Observação: o suco pancreático é produzido pelo pâncreas (uma glândula que faz parte do sistema digestório e também do sistema endócrino), enquanto que a bile é produzida pelo fígado (um órgão). Já o suco entérico é produzido pelo intestino delgado. 

Depois do intestino delgado, o que sobra do alimento vai para o intestino grosso, que possui aproximadamente 1,5 metro e é dividido em três partes: ceco, cólon e reto. O intestino grosso faz a reabsorção de água, além de formar e acumular as fezes. 
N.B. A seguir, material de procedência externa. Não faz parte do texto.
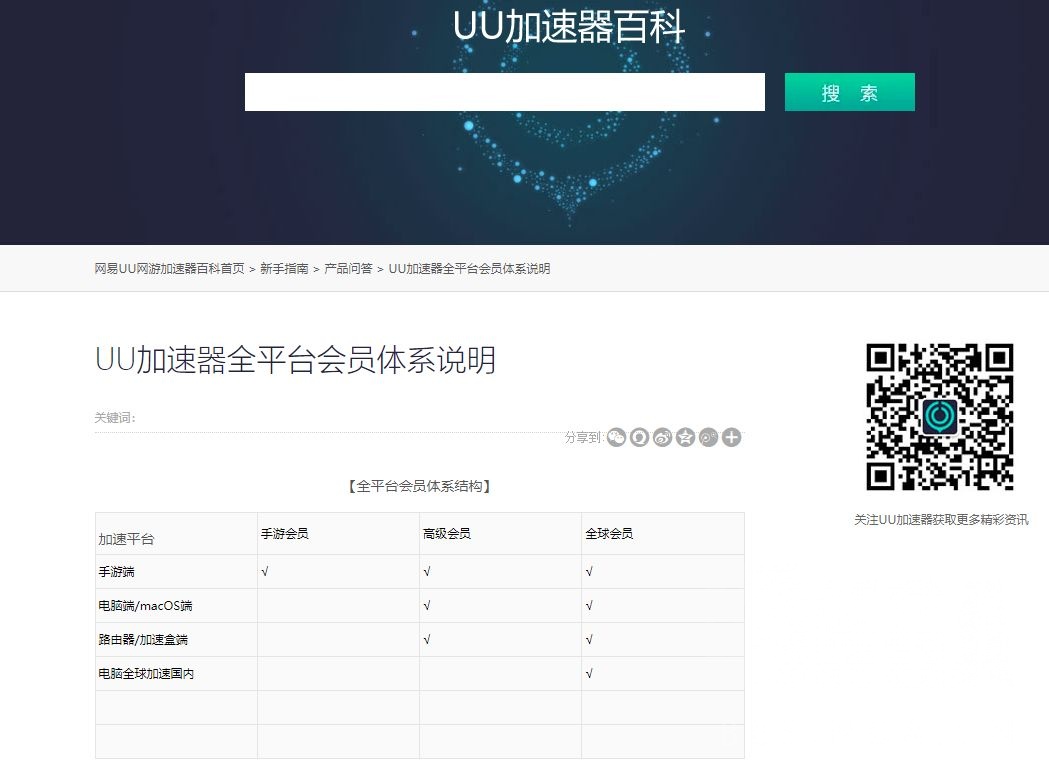Click the 路由器/加速盒端 row label

145,640
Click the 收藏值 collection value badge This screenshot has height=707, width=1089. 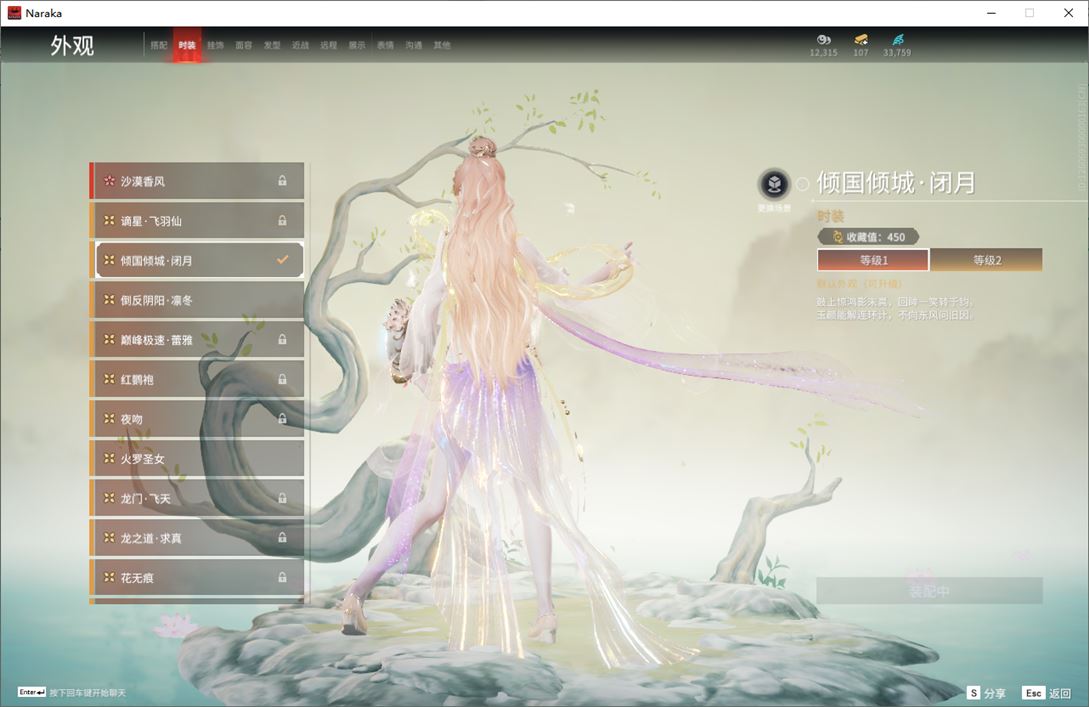(x=867, y=237)
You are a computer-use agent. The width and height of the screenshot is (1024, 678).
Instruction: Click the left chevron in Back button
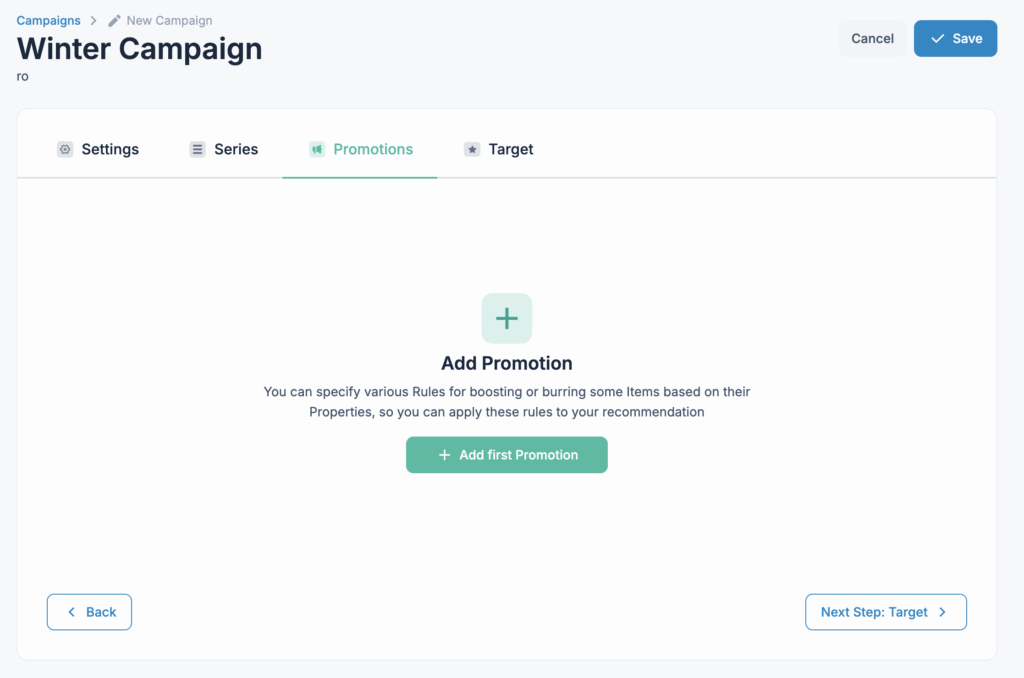72,612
Mesentério: o "novo" órgão humano


Recentemente, o mesentério (uma estrutura simples do sistema digestório) passou a ser considerado um órgão do sistema digestório humano. Ele é uma dobra do revestimento da cavidade abdominal que faz a ligação do intestino com a parede do abdômen, permitindo, assim, que o intestino não saia do lugar. Porém, estudos indicam que o mesentério é mais do que um simples ligamento: é uma estrutura contínua e única, o que caracteriza um órgão.